Latency of instructions on a GPU
Instruction latency in each processor is the time, measured in clock cycles, between the processing unit and the data it needs to perform an operation. If the data is not found in the registers, then it is necessary for the capture mechanism to go through the entire structure of the cache until it reaches a data item.
Since GPUs are made up of a large number of cores compared to CPUs, the number of requests made to VRAM is huge. Therefore, their cores have a different makeup and are based more on executing multiple contexts or threads than on serial execution. This allows them to jump from one context to another while waiting for data from one of the execution threads.
However, instruction latency in a GPU is also important, although to a lesser extent than in a CPU, since a GPU doesn’t always have the level of tasks to do to keep it busy. Additionally, there are times in the 3D pipeline such as Pixel / Fragment Shaders, where VRAM access is continuous and low latency is required to resolve most threads of execution.

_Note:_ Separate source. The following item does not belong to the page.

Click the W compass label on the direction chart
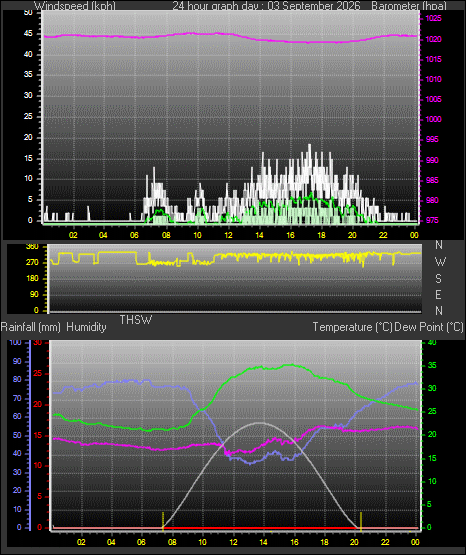466x555 pixels. pyautogui.click(x=440, y=262)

AMD RX 6000 vs. NVIDIA RTX 30 in latencies
The Chips and Cheese website decided to measure the latencies of the latest gaming GPUs, NVIDIA RTX 30 and AMD RX 6000, for this they used the pointer tracking test in OpenCL. This test consists of copying entire blocks of data from VRAM to caches. Depending on the size of the block, this data can be copied to the different cache levels on the GPU, to subsequently measure the access time to the entire block, which will be at different levels depending on its size.

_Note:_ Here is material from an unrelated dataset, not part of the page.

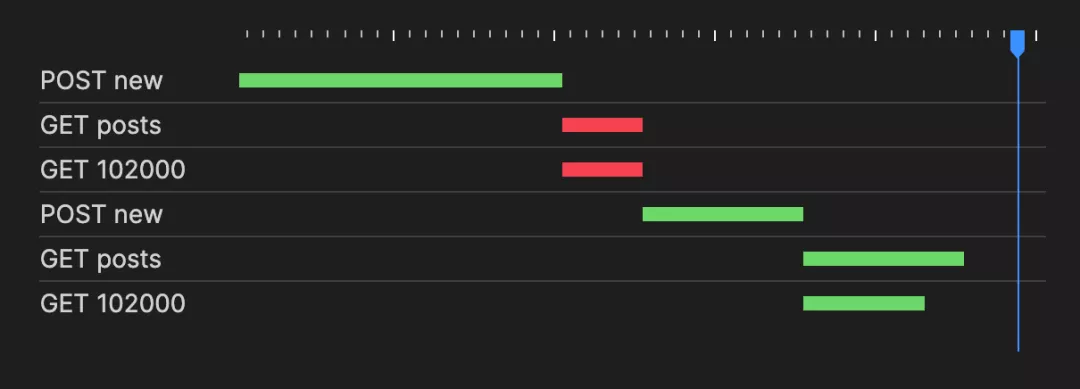
Task: Click the first tall tick on the ruler
Action: click(x=393, y=36)
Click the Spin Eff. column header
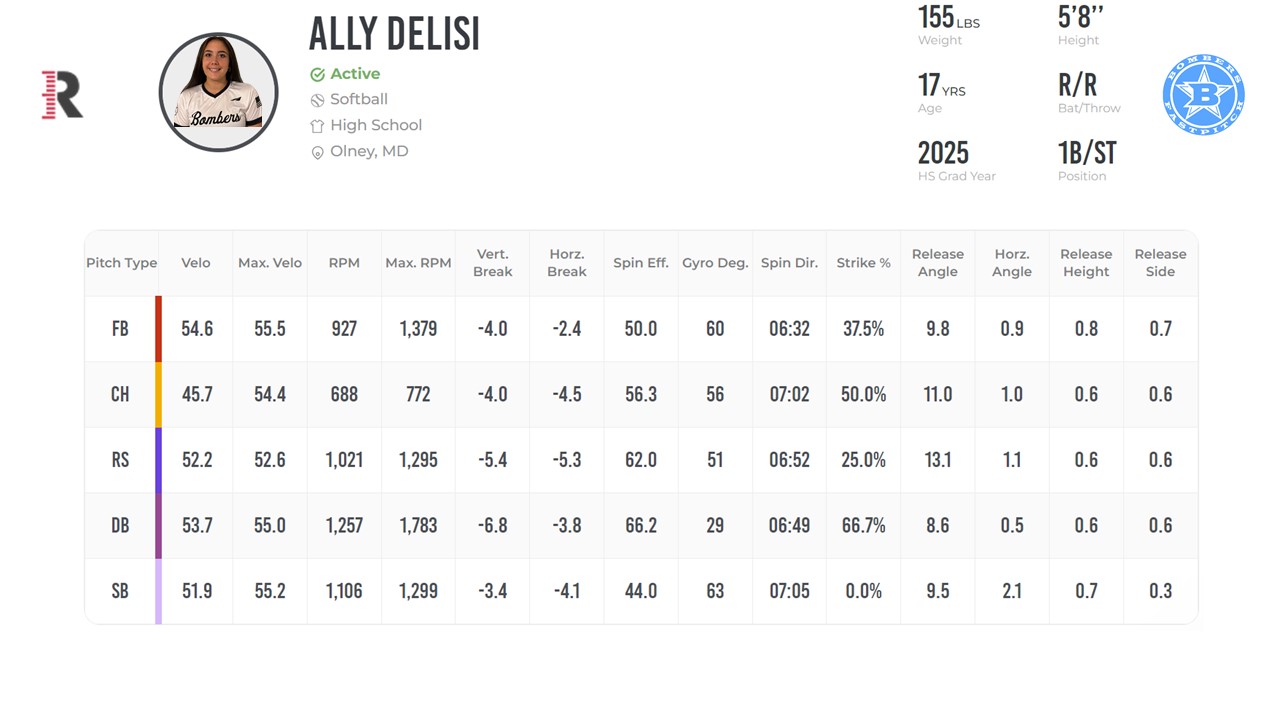 click(x=641, y=263)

The test shows how AMD changed its cache hierarchy in RDNA architectures, as that was one of the points where its previous graphics architecture, GCN, was well below NVIDIA. Keep in mind that besides the Infinity cache, the AMD architecture has 3 cache levels: L0 in the compute unit, L1 in Shader Array, then L2. As for the Infinity cache, it only adds an extra 20 nanoseconds to access compared to L2.
As for NVIDIA, its cache structure has not evolved since Maxwell, GTX 900. The time to go from the cache inside the SM of the RTX 30 to the L2 cache is 100 nanoseconds, while in AMD it goes from its equivalent to L2 cache is only 66 ns with a level in the middle. One of the causes could be the huge size of NVIDIA’s GPUs compared to AMD’s. Being the cache one of the improvements NVIDIA could have applied to Lovelace.